For The Roasted Vegetables
1 tbsp olive oil
1 tbsp finely chopped garlic (lehsun)
1/2 cup red capscium cubes
1/2 cup green capsicum cubes
1/2 cup blanched and chopped tomatoes (1”cubes)
1 tsp dried oregano
salt to taste
1/2 tsp dry red chilli flakes (paprika)

For The Pasta
1 1/2 cups cooked penne
1 tbsp olive oil
1/2 tbsp finely chopped garlic (lehsun)
1 tsp dried oregano
salt to taste
1/4 tsp dry red chilli flakes (paprika)

For The Cheese Sauce
1 tbsp butter
1 tbsp plain flour (maida)
1 1/2 cups milk
freshly ground black pepper (kalimirch) powder to taste
4 tbsp grated processed cheese
salt to taste

For The Garnish
1 tbsp grated processed cheese

Method
For the roasted vegetables

  1. Heat the olive oil in a broad non-stick pan and add the garlic and sauté on a medium flame for 30 seconds.
  2. Add the red and green capsicum and 2 tbsp of water and cook on a slow flame for 2 to 3 minutes, while stirring occasionally.
  3. Add the tomatoes, oregano, salt and chilli flakes and sauté on a medium flame for 1 to 2 minutes, while stirring occasionally. Keep aside.
---
■ **GIVEN REQUEST A**
In the recipe, rewrite the step beginning "Add the tomatoes, oregano, salt" as a short list, keeping its main facts.
■ **GIVEN REQUEST B**
Answer these questions from the recipe:
(i) How much milk goes into the cheese sauce?
(ii) For how long is the garlic sautéed in the first step for the roasted vegetables?
(iii) How much grated processed cheese is used for the garnish?
■ **GIVEN REQUEST C**
Reproduce the part of the recipe between "1/2 cup red" and "1/2 tsp dry red chilli flakes (paprika)", inclusive.

■ **RAW DATA**
---
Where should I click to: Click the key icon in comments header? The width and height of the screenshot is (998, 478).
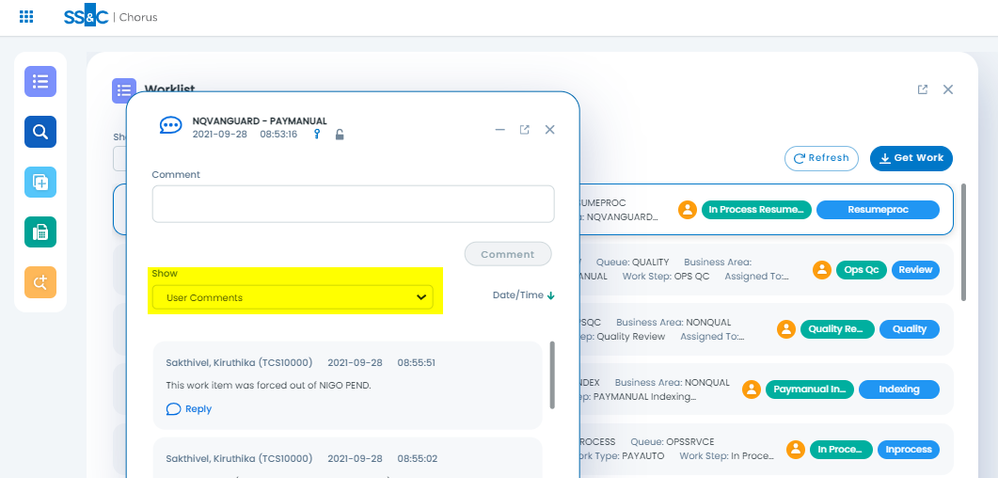[x=317, y=134]
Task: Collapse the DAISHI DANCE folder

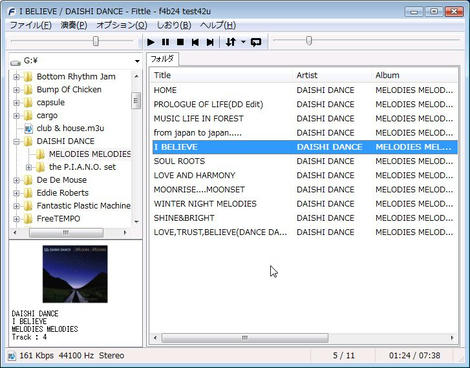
---
■ **EXERCISE RESULT A**
- Add the tomatoes, oregano, salt and chilli flakes.
- Sauté on a medium flame for 1 to 2 minutes, stirring occasionally.
- Keep aside.

■ **EXERCISE RESULT B**
(i) 1 1/2 cups
(ii) 30 seconds
(iii) 1 tbsp

■ **EXERCISE RESULT C**
1/2 cup red capscium cubes
1/2 cup green capsicum cubes
1/2 cup blanched and chopped tomatoes (1”cubes)
1 tsp dried oregano
salt to taste
1/2 tsp dry red chilli flakes (paprika)